Jérôme FOURQUET- De mon point de vue, la Manif pour tous a marqué chez les catholiques une prise de conscience importante, celle de leur statut désormais minoritaire. Il y avait jusqu’à présent une forme de « gentleman’s agreement » qui voulait que, même minoritaires sur le plan numérique, les catholiques s’arrangaient avec une république dont le cadre légal restait adossé aux fondamentaux de la culture chrétienne. Désormais, le Mariage pour tous ou les avancées en matière de bioéthique ont consommé la rupture entre la France catholique et la France laïque.

Là encore, les prénoms sont un bon indice : de moins en moins de petites filles s’appellent Marie, elles sont 0,6 % aujourd’hui contre 20 % en 1900. Cela montre bien qu’au sein même des catholiques les pratiques s’individualisent et que l’empreinte catholique au cœur des familles a disparu pour l’essentiel. Nous avons fait la même analyse avec les prénoms arabo-musulmans : 10 % des jeunes musulmans portaient le prénom Mohammed (ou l’un de ses dérivés) lors des premières vagues d’immigration maghrébine, contre 4 % aujourd’hui. Est-ce donc un mouvement de chute similaire à celui que l’on a observé chez les catholiques ?

En réalité, nous sommes à un palier et cette proportion de 4 % est stable depuis la fin des années 1990. Deux hypothèses, donc : ou bien nous sommes dans une étape transitoire avant l’entrée définitive des populations arabo-musulmanes dans le processus de sécularisation. Ou bien alors, nous sommes à une croisée des chemins : une partie seulement de ces populations suivra la voie des catholiques, quand l’autre au contraire connaît un regain identitaire (que l’on observe aussi à travers l’importance croissante de signes de religiosité comme le fait de ne pas boire d’alcool, d’observer strictement le ramadan, d’escompter faire le pèlerinage du hadj ou encore de consommer halal).

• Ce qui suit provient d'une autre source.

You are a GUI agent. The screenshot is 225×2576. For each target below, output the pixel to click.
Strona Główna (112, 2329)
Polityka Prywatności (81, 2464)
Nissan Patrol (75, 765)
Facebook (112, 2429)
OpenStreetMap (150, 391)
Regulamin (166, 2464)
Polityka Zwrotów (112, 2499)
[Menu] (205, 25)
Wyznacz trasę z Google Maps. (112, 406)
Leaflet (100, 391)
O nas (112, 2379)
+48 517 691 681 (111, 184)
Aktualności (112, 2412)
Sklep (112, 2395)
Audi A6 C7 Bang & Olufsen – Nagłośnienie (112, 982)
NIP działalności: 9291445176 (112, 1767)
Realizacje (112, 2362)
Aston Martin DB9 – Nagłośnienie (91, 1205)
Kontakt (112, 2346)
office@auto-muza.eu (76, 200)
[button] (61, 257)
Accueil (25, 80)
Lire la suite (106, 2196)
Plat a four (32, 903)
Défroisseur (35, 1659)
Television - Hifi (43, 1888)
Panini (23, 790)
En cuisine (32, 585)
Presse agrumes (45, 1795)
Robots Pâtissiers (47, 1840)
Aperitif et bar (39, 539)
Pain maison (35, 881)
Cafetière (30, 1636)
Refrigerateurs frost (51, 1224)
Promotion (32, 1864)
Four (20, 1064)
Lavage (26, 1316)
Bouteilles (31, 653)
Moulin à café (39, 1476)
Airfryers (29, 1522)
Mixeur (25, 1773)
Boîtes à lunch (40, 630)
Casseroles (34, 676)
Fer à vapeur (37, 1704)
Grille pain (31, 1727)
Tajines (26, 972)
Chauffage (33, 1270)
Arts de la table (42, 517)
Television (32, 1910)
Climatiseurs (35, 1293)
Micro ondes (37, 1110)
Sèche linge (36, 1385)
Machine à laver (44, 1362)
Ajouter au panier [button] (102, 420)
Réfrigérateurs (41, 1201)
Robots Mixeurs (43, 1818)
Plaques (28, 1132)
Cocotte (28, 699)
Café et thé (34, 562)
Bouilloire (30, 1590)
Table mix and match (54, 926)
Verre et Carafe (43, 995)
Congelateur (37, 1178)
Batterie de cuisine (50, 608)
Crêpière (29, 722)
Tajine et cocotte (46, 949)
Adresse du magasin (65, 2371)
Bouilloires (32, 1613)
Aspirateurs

Marcel GAUCHET- On assiste en effet à un retour apparent du religieux à travers l’islam, qui connaît un renouveau plus identitaire, à mon sens, que proprement religieux. Mais gardons-nous bien d’une lecture unilinéaire : deux dynamiques de sens contraire se télescopent et s’entrecroisent ici, l’une qui fait entrer l’islam dans la sortie de la religion occidentale, et l’autre qui le fait réagir plus ou moins violemment à cette absorption. Ce choc n’a rien d’extraordinaire, au contraire même : j’oserais dire qu’il était prévisible ! À nous de gérer avec lucidité et fermeté cette contradiction sans la dramatiser à l’excès. Une chose est de vouloir garder un lien avec sa culture d’origine, une autre est de se cramponner à un mode de vie étranger à la société d’accueil.

Quelle est la place du populisme face à cet archipel identitaire ? Le populisme nationaliste est-il une réponse à la fragmentation de la France ?

Jérôme FOURQUET - Nous avons évoqué les « gilets jaunes » tout à l’heure : ceux-ci sont typiquement un mouvement populiste, mais en même temps très fortement individualiste ! « Mon » pouvoir d’achat, « mes » impôts », « mon » plein d’essence…

Marcel GAUCHET -… « Ma » bagnole ! (Rires.)

Jérôme FOURQUET -… Et on répète à l’envi « nous sommes le peuple », mais en réalité le fondement du mouvement est individualiste. Et cette dimension devient structurante. On n’accepte plus de s’intégrer ou de se soumettre aux superstructures.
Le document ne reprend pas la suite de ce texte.